[ASSIGNMENT] Where a line contains "You are a computer-use", begin there and restate word for word every line to the end of the entries below, pictures excluded.

[EXTRACTED INFORMATION]
-- Opening Marker --
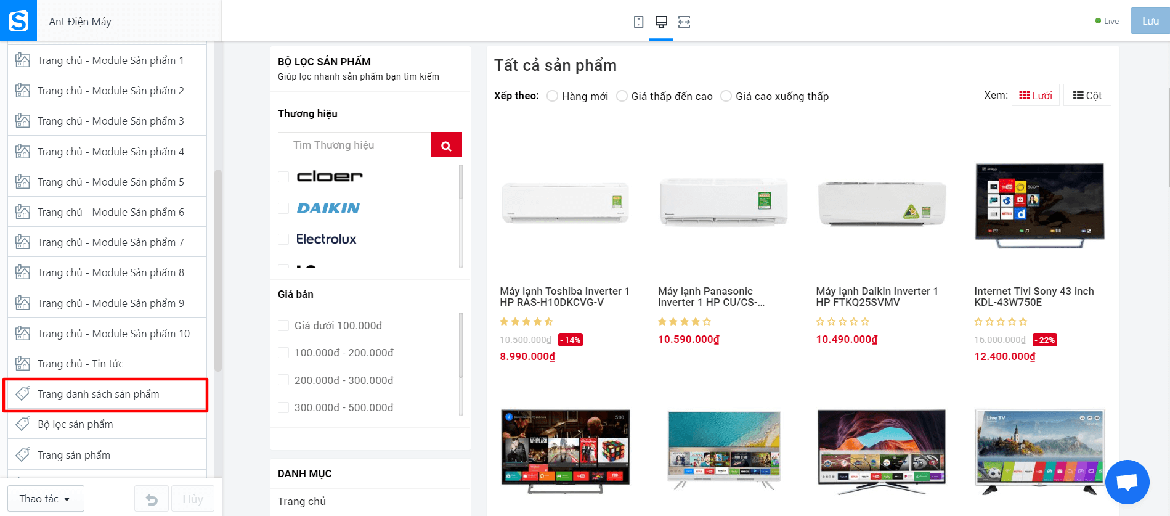Switch to mobile preview icon
The image size is (1170, 516).
coord(638,22)
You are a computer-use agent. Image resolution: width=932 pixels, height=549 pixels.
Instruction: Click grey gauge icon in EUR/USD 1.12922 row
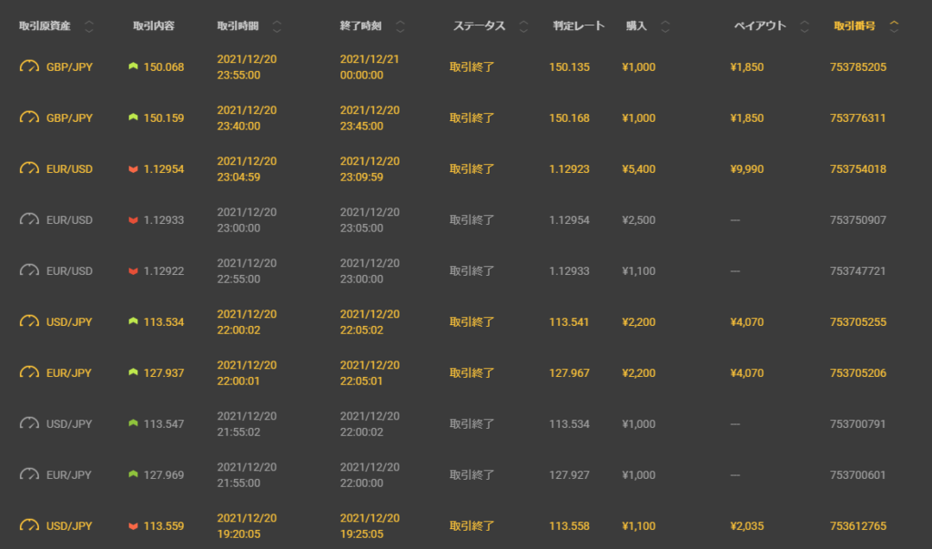coord(30,270)
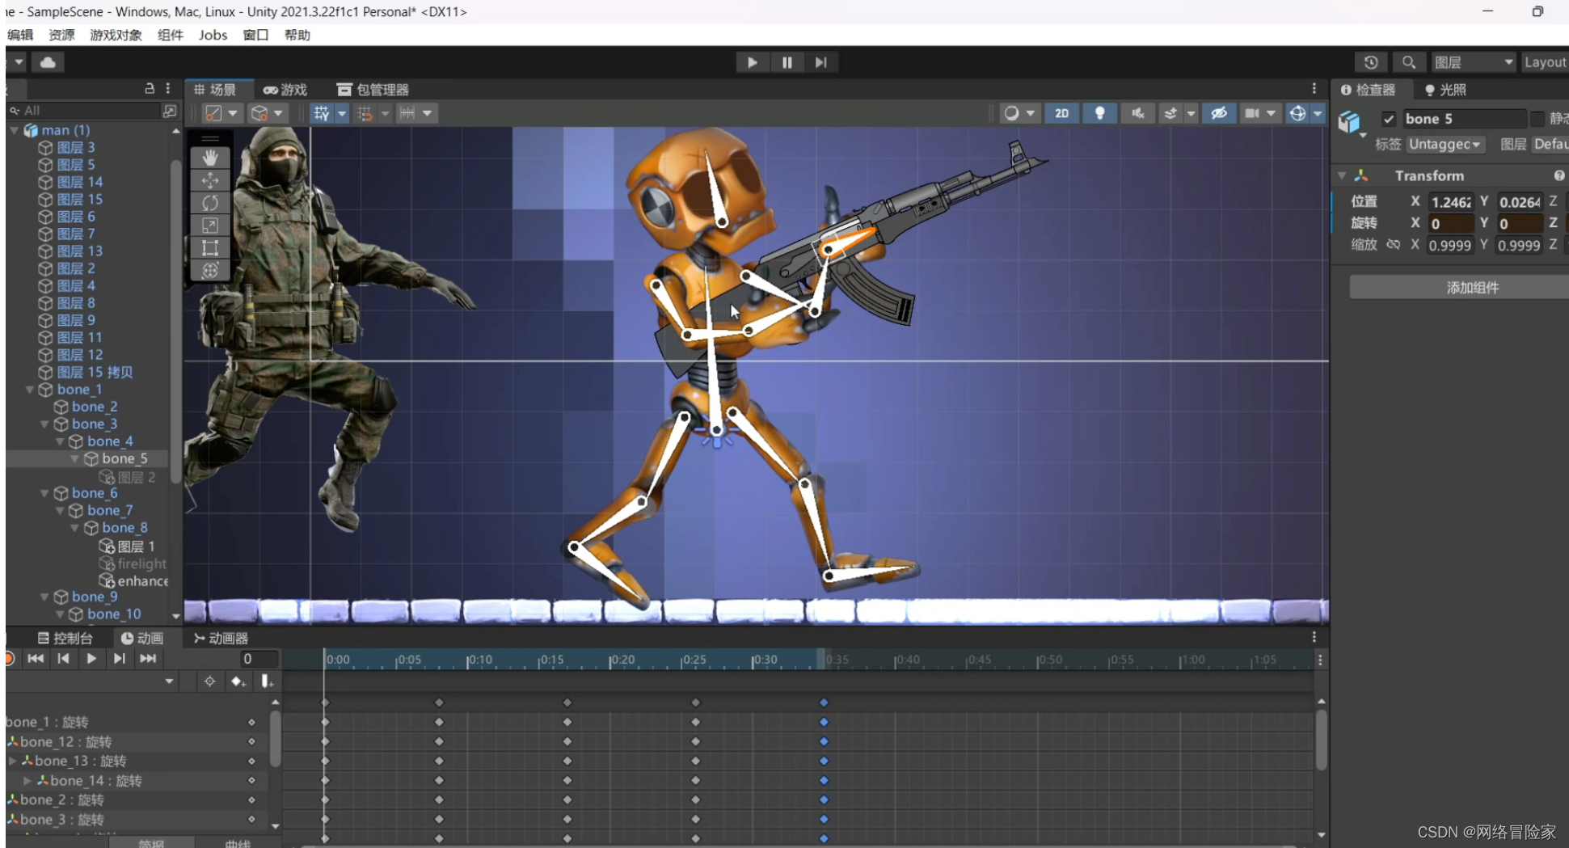Viewport: 1569px width, 848px height.
Task: Select the Rotate tool in scene toolbar
Action: pyautogui.click(x=210, y=203)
-- Closing Marker --
[WRITTEN ANSWER]
You are a computer-use agent. Image resolution: width=932 pixels, height=549 pixels.
Instruction: Click grey gauge icon in EUR/USD 1.12922 row
coord(30,270)
Viewport: 1569px width, 848px height.
Task: Select the Rotate tool in scene toolbar
Action: pyautogui.click(x=210, y=203)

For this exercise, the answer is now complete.